Suppose a massless, frictionless piston assembly initially has a higher pressure than the external (atmospheric) pressure, and it is pinned so that the piston does not move. Once the pin is removed, the piston would expand until the pressure inside the piston becomes the atmospheric pressure. During the process, the work done by the gas inside the piston is
$$W_{\text{piston}}=\int_{V_1}^{V_2} P_{\text{gas}}\cdot \mathrm{d}V$$
and the work done by the surrounding is,
$$W_{\text{ext}}=\int_{V_1}^{V_2}P_{\text{ext}}\cdot \mathrm{d}V = P_{\text{ext}} \left(V_2 – V_1 \right)
\,.$$
We can pull out the external pressure from the integral because it is constant as an atmospheric pressure.
My question is, the work done by the piston is not the same with the work done by the surrounding because $\mathrm{d}V$ is the same, but ${P}_{\text{gas}}$ is greater than ${P}_{\text{ext}}$ during the process, so the work done by the piston is larger than that by the surrounding. Shouldn't they be the same?
Best Answer
If you do a free body diagram on your massless, frictionless piston, you can only conclude that the force exerted by the gas on the inside face of then piston is equal to the external force exerted on the outside face of the piston. That means that the work is the same. So, what gives?
Well, first of all, in a rapid irreversible expansion like this, the pressure of the gas within the cylinder is not uniform (spatially). It is lower at the piston face than on average within the cylinder. Secondly, a gas experiencing a rapid deformation does not obey the ideal gas law even locally; there are viscous stresses in the gas (proportional to the rate of deformation) which contribute to the force at the inner piston face. So, without solving the partial differential equations for aerodynamics, we have very little knowledge of the force on the inner piston face.

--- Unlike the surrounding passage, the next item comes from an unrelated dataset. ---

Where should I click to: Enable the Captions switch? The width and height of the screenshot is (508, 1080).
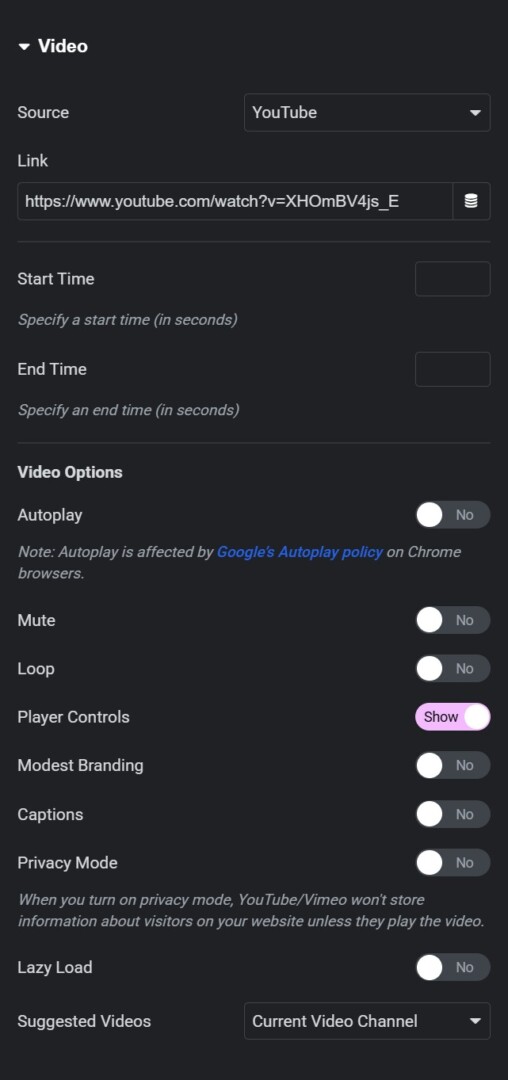pos(452,814)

Also, as safesphere points out, if there is a gas present (like the atmosphere) external to the piston and cylinder, analogous effects can occur within this gas. However, we typically assume that we have better control over what is happening with the external load (such as through feedback control systems, or by having a vacuum outside and using a piston with mass). So, whereas, the knowledge of the internal force on the piston requires solution of the partial differential equations for aerodynamics, for textbook thermodynamics problems, we usually assume that we can impose the external load precisely. We are thereby able to more easily calculate the amount of work done by the gas on the surroundings.
Of course, if the expansion is done reversibly (say, by imposing a very gradually varying external force on the gas within the cylinder), the work can be calculated using the ideal gas law to determine the force on the inner piston face, since, in that case, viscous stresses and non-uniformities within the gas are negligible.